РАБОЧЕЕ ЗАДАНИЕ 1 — В каком году, согласно воспоминаниям о даче в Комарове, была возобновлена ее аренда?
РАБОЧЕЕ ЗАДАНИЕ 2 — Подхватите воспоминания о даче в Комарове и продолжите их после последнего приведенного предложения.

----- ФРАГМЕНТ ДОКУМЕНТА

Это — одно из самых первых моих воспоминаний о Комарове. В те времена шло строительство Приморского шоссе, и на этих работах были заняты пленные немцы. Один из них иногда подходил к нашей даче и, ужасно стесняясь, просил подаяния.
И вот однажды, когда я глядел на него, сидящего на нашей скамейке, ко мне приблизился отец. Он погладил меня по голове и стал говорить тихим голосом:
— Не бойся, ты его не бойся... Он — жертва войны. Война делает несчастными миллионы людей. Ведь он не виноват, что его забрали в армию и погнали воевать на русский фронт, в мясорубку. Ему еще повезло, он остался жив и попал в плен. А там, в Германии, его ждет жена. И, наверное, у них есть дети, такие же, как вы с Галей...
Наш отец ненавидел всякое насилие, а уж тем паче войну. Он иногда вспоминал старый, дореволюционный анекдот. Еврея из местечка взяли в армию и отправили на фронт. И как только раздались выстрелы противника, этот человек выскочил из окопа и закричал в сторону стрелявших немцев:
— Что вы делаете?! Здесь же живые люди!
Когда Шостакович рассказывал этот анекдот, он не улыбался, не смеялся... У него было трагическое выражение лица.
X
Галина:
В 1946 году была возобновлена аренда комаровской дачи, и с тех пор мы всякое лето жили на Карельском перешейке. Это был тот же самый просторный дом на Большом проспекте, который наша семья занимала еще до войны. Он стоит и по сю пору. В те годы поселок был немноголюдным и гораздо более уютным, чем теперь.
Письмо Шостаковича другу Льву Арнштаму:
“Я живу прекрасно. Наслаждаюсь природой. Здесь хорошо, хотя и бывают дожди. Довольно часто бываю в городе. Интересует меня проблема легкого заработка, так как мои средства к существованию иссякли. Привыкши жить на широкую ногу, испытываю несомненное неудобство, переходя на узкую ногу. В шагу... жмет, как говорят работники иглы” (Хентова, стр. 231).

----------
----- ДАННЫЕ

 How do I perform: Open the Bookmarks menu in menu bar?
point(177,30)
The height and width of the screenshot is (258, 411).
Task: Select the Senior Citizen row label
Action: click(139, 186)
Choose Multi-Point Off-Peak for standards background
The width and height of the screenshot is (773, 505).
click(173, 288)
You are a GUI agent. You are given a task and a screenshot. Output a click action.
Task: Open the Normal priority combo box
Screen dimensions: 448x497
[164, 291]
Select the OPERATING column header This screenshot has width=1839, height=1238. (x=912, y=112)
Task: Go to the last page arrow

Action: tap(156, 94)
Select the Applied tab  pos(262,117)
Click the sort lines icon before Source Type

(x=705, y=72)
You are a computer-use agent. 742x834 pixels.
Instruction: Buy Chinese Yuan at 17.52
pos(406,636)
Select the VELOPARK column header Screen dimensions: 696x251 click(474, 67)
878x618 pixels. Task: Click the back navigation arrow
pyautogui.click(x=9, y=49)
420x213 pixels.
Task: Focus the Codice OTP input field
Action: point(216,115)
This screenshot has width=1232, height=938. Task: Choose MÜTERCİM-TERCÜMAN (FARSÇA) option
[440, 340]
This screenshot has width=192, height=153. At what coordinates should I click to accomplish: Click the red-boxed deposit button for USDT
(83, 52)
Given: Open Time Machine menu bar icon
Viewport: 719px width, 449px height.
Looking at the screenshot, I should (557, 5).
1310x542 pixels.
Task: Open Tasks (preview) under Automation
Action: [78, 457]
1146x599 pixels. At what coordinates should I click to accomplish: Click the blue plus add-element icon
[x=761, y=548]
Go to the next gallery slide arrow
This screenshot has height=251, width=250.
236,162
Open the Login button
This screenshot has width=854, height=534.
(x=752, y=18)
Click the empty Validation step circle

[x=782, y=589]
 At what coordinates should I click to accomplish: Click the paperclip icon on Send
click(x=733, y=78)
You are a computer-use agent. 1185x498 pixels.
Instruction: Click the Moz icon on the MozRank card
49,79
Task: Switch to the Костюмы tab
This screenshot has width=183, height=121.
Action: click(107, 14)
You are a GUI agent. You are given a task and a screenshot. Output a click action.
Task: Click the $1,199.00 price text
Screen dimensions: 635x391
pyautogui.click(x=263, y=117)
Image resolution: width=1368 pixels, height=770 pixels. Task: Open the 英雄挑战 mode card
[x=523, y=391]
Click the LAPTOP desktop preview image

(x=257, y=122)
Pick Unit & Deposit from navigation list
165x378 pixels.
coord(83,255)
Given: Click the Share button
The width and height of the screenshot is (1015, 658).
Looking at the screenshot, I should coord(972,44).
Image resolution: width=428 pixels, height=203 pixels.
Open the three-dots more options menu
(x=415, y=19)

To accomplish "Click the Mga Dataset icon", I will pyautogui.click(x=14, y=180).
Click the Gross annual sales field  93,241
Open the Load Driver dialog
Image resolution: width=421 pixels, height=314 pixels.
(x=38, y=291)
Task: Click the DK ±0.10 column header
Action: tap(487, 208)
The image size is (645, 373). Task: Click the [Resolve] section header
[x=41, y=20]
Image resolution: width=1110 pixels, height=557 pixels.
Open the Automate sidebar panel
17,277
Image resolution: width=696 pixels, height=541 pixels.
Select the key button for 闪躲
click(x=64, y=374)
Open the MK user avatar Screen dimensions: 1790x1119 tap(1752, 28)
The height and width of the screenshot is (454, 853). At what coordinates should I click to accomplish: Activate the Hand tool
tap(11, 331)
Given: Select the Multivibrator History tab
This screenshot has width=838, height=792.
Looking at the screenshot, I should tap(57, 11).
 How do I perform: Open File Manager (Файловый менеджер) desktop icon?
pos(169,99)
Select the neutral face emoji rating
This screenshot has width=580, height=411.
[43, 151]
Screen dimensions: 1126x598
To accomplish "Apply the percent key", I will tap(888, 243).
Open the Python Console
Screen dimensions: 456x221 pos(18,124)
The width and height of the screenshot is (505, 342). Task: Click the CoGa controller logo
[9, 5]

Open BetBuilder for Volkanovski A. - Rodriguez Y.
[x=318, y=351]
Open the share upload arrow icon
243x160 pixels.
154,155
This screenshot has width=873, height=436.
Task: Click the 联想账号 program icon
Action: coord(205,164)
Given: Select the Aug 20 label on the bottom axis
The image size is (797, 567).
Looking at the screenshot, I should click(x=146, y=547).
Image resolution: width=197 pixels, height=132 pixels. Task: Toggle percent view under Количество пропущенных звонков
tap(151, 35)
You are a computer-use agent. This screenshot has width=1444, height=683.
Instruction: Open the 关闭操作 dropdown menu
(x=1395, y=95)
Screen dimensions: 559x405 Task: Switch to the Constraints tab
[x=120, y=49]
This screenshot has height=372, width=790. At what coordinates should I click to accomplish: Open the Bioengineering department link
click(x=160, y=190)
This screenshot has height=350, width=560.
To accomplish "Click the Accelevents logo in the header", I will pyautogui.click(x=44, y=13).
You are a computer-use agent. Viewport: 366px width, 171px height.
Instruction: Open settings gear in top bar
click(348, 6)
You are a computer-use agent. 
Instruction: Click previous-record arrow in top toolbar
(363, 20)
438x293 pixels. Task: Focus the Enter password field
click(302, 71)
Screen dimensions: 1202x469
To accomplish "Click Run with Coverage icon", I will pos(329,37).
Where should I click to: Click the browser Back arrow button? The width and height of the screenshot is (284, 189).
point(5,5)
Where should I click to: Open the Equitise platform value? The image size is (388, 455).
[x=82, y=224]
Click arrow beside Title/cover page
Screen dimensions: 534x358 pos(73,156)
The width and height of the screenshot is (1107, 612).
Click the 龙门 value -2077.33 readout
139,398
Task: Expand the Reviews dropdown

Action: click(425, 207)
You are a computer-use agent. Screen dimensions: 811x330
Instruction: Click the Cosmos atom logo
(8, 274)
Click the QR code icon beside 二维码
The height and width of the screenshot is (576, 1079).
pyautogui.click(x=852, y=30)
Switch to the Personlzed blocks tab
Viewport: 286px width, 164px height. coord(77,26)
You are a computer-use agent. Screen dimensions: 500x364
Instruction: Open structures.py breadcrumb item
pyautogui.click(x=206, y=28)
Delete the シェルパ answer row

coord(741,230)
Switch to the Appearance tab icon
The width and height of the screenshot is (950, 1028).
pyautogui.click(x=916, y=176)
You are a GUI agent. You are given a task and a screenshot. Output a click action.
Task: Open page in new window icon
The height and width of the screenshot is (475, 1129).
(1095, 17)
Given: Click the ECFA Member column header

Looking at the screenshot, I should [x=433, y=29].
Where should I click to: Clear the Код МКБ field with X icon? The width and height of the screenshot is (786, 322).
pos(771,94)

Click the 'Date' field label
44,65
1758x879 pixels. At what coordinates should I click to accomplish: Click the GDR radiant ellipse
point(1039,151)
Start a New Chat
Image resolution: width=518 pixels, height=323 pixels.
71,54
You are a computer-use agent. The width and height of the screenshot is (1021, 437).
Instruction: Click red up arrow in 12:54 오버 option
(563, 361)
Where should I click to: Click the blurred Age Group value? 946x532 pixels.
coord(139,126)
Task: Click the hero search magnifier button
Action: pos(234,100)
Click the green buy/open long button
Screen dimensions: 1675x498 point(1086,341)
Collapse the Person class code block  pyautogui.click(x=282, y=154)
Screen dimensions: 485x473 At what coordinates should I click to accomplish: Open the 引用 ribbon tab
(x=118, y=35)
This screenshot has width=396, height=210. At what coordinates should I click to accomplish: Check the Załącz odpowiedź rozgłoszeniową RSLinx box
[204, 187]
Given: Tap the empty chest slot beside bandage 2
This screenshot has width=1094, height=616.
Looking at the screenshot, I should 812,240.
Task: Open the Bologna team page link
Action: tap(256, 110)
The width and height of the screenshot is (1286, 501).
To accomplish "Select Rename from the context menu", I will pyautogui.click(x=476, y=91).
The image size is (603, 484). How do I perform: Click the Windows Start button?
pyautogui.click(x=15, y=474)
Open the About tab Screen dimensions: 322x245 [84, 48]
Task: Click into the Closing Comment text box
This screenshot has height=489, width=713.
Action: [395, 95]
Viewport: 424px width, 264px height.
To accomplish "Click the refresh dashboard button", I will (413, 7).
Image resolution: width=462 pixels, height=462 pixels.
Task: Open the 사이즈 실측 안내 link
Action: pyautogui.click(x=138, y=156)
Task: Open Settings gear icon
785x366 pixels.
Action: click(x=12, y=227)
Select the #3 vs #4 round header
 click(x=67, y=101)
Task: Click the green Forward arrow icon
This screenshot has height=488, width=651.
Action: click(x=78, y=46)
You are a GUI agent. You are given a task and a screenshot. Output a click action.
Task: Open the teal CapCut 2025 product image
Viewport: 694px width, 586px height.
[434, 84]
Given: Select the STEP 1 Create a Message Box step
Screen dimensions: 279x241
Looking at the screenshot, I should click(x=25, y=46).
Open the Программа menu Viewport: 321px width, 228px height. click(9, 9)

----------

МЕСТО ДЛЯ ОТВЕТА 1 — В 1946 году.

МЕСТО ДЛЯ ОТВЕТА 2 —
XI
Галина:
Я притаилась в кустах, а Максим лежит на дороге возле своего брошенного на землю велосипеда... Это воспоминание до сих пор заставляет меня стыдиться, хотя с тех пор минуло более пятидесяти лет.
Происходило это в Комарове, около нашей дачи. Родители ушли к кому-то в гости, а мы с братом были предоставлены самим себе. Мы еще были маленькие и глупые, и вот Максиму пришло в голову подшутить над мамой и папой. Дескать, он катался на велосипеде, и его сбила машина. И когда мы издали увидели возвращающихся родителей, брат улегся на дороге, приняв позу самую неестественную.
Легко себе представить, какова была реакция отца и матери. Они вовсе не смеялись нашему “остроумию”, и мы оба были строго наказаны.
Вообще-то я никаких особенных наказаний не припомню. Если мы с братом были виноваты, мама укоризненно смотрела на нас, а отец начинал нервничать, курил... В определенном смысле это действовало сильнее криков и нотаций.
Максим:
Если я совершал какой-нибудь проступок, отец ужасно расстраивался... А когда что-нибудь такое повторялось, он произносил фразу, которая очень пугала:
— Зайди, пожалуйста, ко мне в кабинет, мне надо с тобой серьезно поговорить...
Я шел туда. Он мне говорил:
— Ты несколько раз обещал мне этого не делать, и вот опять... — Тут он доставал чистый лист бумаги и говорил: — Пиши: я больше никогда не буду делать того-то и того-то... Так... Теперь распишись... Поставь сегодняшнее число.
Потом этот лист убирался в стол. И вот если я еще раз совершал такой проступок, он опять звал меня в кабинет, доставал мою расписку и говорил:
— Вот твоя подпись, ты опять нарушил свое обещание...
И тут уже бывало так стыдно, не передать...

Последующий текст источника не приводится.